Cruel Futures

by Major Jackson

In Carmen Giménez Smith’s Cruel Futures, it’s clear she is not interested in the kind of static attention one associates with William Wordsworth’s definition of poetry as “emotion recollected in tranquillity.” Instead Giménez Smith has places to go and then to take off from again, in the form, mainly, of social and political critiques. “I’m a receptacle / disguised as a person—but still, technically, / a person. The dog was Platonic / in his cuteness, was a figure / in discourse, yet still just a shadow / of the diligent mind I once was, / dense with memes and laments.” Although her poems achieve a certain velocity, she still manages to delve into volcanic meaning and bask in the mirror of self-reflection. “I’m driven by envy, / and gluttony, the desire to consume better / than anyone else.” To truly relish her talent is to understand her intellect as one of those plasma balls that lights up with bolts of electricity when one’s hand touches it.
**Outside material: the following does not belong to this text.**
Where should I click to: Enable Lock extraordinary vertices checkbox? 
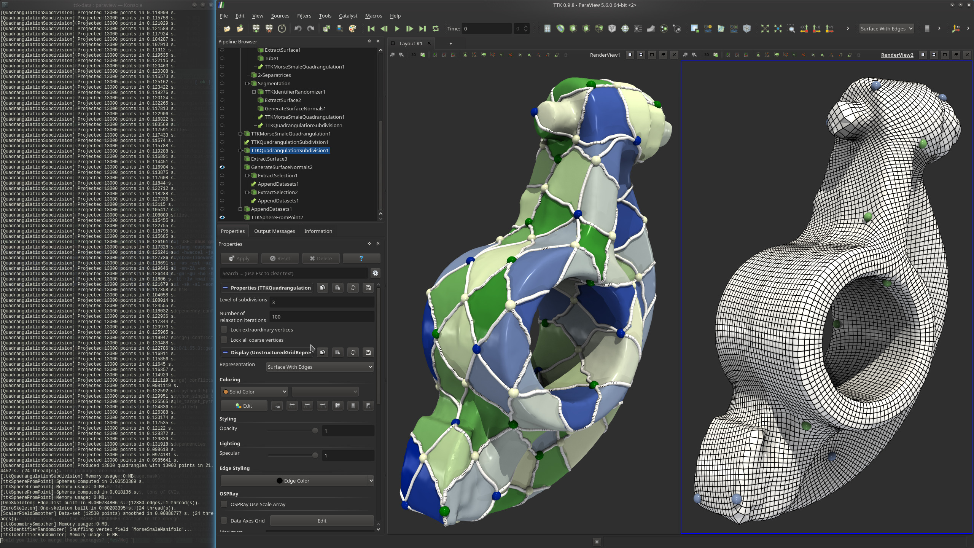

The speakers in her poems are charming, self-deprecating, humorous, and awed, especially when they portray what life is like as a mother, a wife, an artist, and a consumer of popular culture and literature: “My petty Madame Bovarian despair is at the core of all my watching!” Because Giménez Smith experiments with a thicker set of references and inferential imagery than most, poems such as “Of Property,” “As Body,” and “Ravers Having Babies” seem to outpace whatever triggered their origin, and she almost always arrives at pure lyric possession: “I’d like / to begin loading this heteroglossia / with more brutality, but I keep finding / a new pith: make it even realer.”